Je ne sais plus si elle m'a dit:

– Ma maison était là

ou

(peut-être)

– Il y a vingt ans

ou

(possible, mais je n'en suis pas sûr)

– J'ai vécu ici

ou alors rien de tout ça, elle s'est contentée de traverser Muxima à mes côtés, en marchant devant moi je crois

(oui, légèrement devant moi)

avec une baguette ou une tige de bambou à la main, sans quasiment me regarder

(ça, je m'en souviens)

comme si nous nous promenions bien que quelque choses dans ses gestes, dans son visage

(une inquiétude, une attente, une colère)

révélât que nous étions tout sauf en promenade dans des quartiers détruits par la guerre

(la mer à notre gauche, la mer là-bas à notre gauche)

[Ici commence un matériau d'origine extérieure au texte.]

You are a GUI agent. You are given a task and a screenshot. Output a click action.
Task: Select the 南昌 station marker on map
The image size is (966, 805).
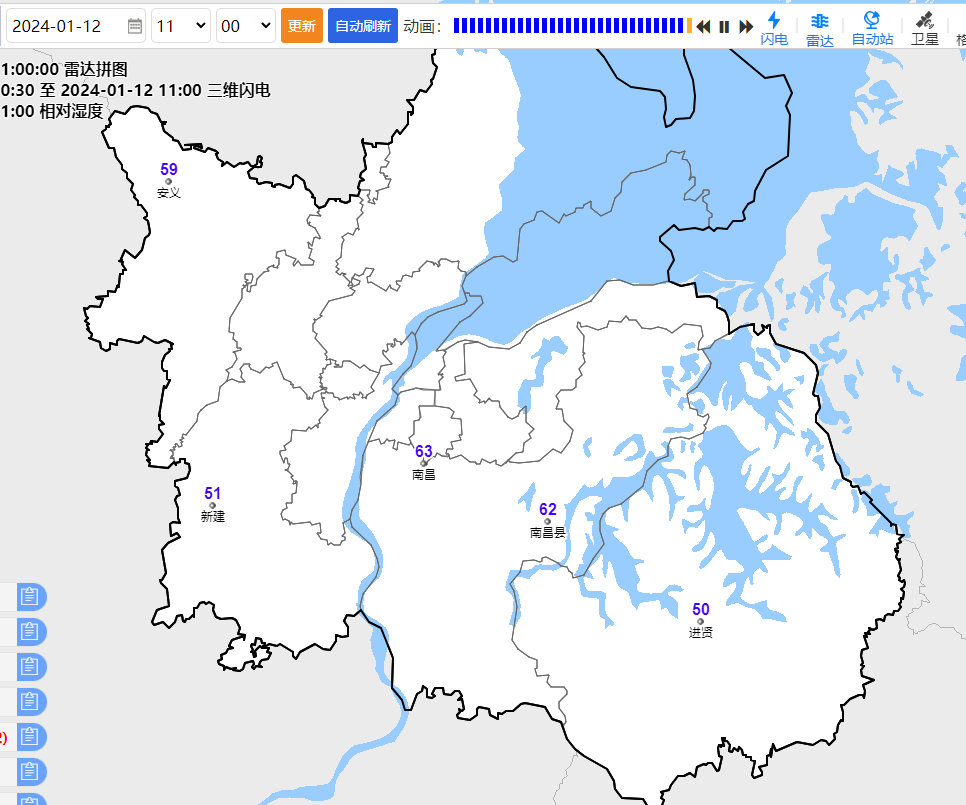tap(424, 462)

elle marchait donc devant moi, lentement d'abord, considérant les cicatrices laissées aux coins des rues par les canons, les potagers à l'abandon, une piscine vide où les dents d'un soldat mort continuaient de pousser, marchant lentement d'abord, puis presque au pas de course, en lâchant sa baguette ou sa tige de bambou, courant non pas comme une femme blanche, mais comme ces Noires parmi lesquelles elle avait grandi

(voir rapport annexe)

malgré l'importance et la fortune de son oncle, elle la demoiselle, elle la Blanche qui avait mangé du manioc dans une case et grillé des criquets fichés au bout d'un bâton, elle à présent une femme au sommet de cette colline

à notre gauche la mer, les chalutiers, l'île, parfaitement symétriques, alignés, apaisés, elle qui m'attendait devant ce qui avait dû être un mur et derrière celui-ci ce qui avait dû être une serre d'orchidées, des bordures et des parterres dévastés, un escalier en marbre

(une moitié d'escalier en marbre)

envahi par les mauvaises herbes, noyé sous les mauvaises herbes, un de ces gros oiseaux de la côte, une souris dans le bec, s'est envolé en titubant, elle le doigt pointé vers une façade

– Ma maison était là

une ruine de deux ou trois étages

(Document classé 16J: trois étages)

où l'on devinait la succession des pièces, certaines sans fenêtres, d'autres sans porte ni balcon, tout au fond les cases des négresses qui l'avaient enlevée, je ne sais plus si elle m'a dit

– Il y a vingt ans nous

ou

– C'est ici que mon oncle

ou si j'imagine l'avoir entendue me dire

– C'est ici que mon oncle

et qu'immobile elle me donnait l'impression de continuer à courir dans un autre temps, effrayant les poules qu'élevaient les Noires, les lavandières, les cuisinières, celles qui servaient à table, vêtues d'un irréprochable tablier, dans des chaussures qu'elles n'avaient jamais portées, elle me montrait des corniches, des débris de meubles, un lustre encore suspendu au plafond et qui tremblait chaque fois que le vent

(cette brise du soir pendant la mousson)

balayait la terre et les feuilles, après avoir secoué les feuilles collées à son chemisier, à ses cheveux, elle m'a regardé comme si elle s'avisait enfin de ma présence, comme si je me mettais enfin

(insignifiant jusque-là)

à exister, elle m'a montré tout ce qui n'était plus, de même qu'il n'y avait presque plus de Luanda, plus d'Angola, plus d'Afrique, rien qu'un second oiseau déchiquetant le cadavre d'un second soldat

(ne pas oublier que là aussi des dizaines de dents continuaient de pousser, moi c'est en acceptant ce travail, loin de mon pays, que j'ai compris que les morts)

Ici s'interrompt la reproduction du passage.